• [WHAT YOU WILL DO]:
a – Reproduce the stretch of the Kosovo transcript below from "William Maynes sees" through "a single language.", word for word.
b – Render this sentence from the Kosovo transcript below into Spanish: "The American public has, overall, quite a positive feeling about the United Nations."

• [SELECTED EXTRACT]:
-=-=-
MR. MAYNES: I don't think we could have saved the authorities in Kosovo in terms of their earlier ambition, but I think we could have limited the amount of the suffering, we could have stabilized the ceasefire lines.

NARRATOR: With the Rambouillet conference dead, the United States and NATO had to act or lose face. So, on March 24th, NATO began the bombing that would last for 78 days.

As attention focuses on efforts to reconstruct Kosovo and perhaps the rest of Yugoslavia, one significant question remains unasked: Did the international community, particularly the UN, exhaust every avenue that might have settled the Kosovo crisis peacefully?

This question is critical for the future of international intervention in the affairs of sovereign nations. Nations, such as China and Russia, with unhappy and rebellious ethnic minorities don't want the question raised because they fear the answer might involve intervention in what they consider their internal affairs.

William Maynes sees a possible solution not in changing the rules of intervention, but in convincing governments that personal freedoms invariably make nations stronger.

MR. MAYNES: The fight is not over whether one person can live in a certain area. It is over whether a government that has the majority is going to use that majority to impose, let's say, a single religion or a single language.

REBUILDING KOSOVO

NARRATOR: Although the UN failed to rein-in Milosevic and had no part in NATO's air war, it still has the greatest legitimacy in most nations, including America, to carry out the task of rebuilding war-torn societies like Kosovo.

STEVEN KULL: The American public has, overall, quite a positive feeling about the United Nations.

NARRATOR: Steven Kull is the director of the University of Maryland's Program on International Policy Attitudes, a nonpartisan polling organization that tracks what Americans think about international affairs.
-=-=-
• [RAW DATA]:
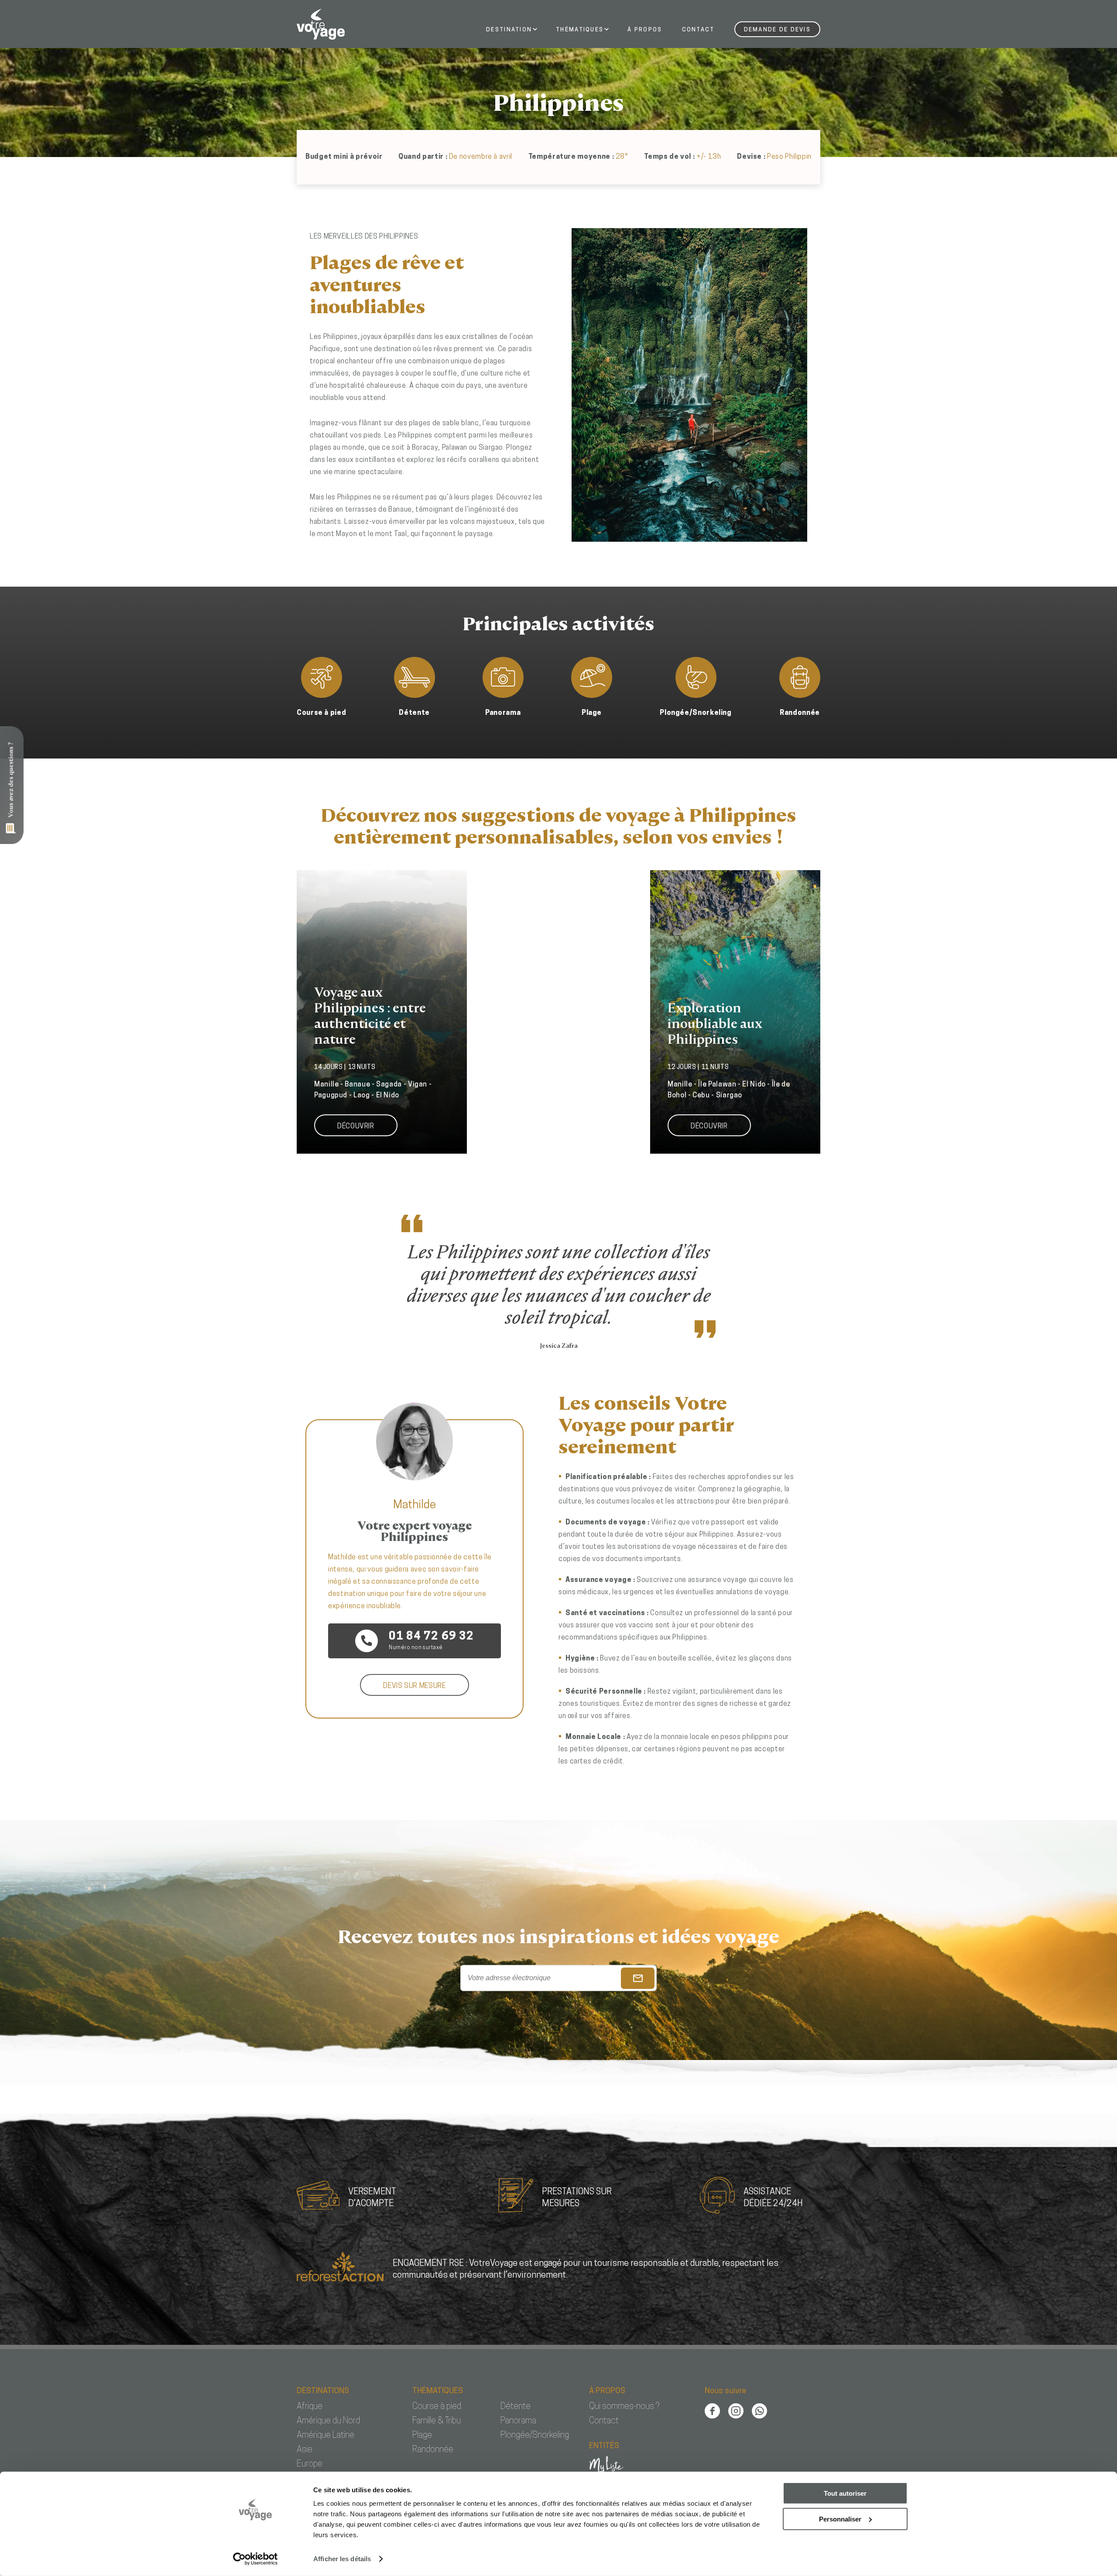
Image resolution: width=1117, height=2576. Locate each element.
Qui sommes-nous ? (624, 2406)
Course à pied (436, 2406)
-=-=-
• [SOLVED PROBLEMS]:
a –
William Maynes sees a possible solution not in changing the rules of intervention, but in convincing governments that personal freedoms invariably make nations stronger.

MR. MAYNES: The fight is not over whether one person can live in a certain area. It is over whether a government that has the majority is going to use that majority to impose, let's say, a single religion or a single language.

b – El público estadounidense tiene, en general, un sentimiento bastante positivo hacia las Naciones Unidas.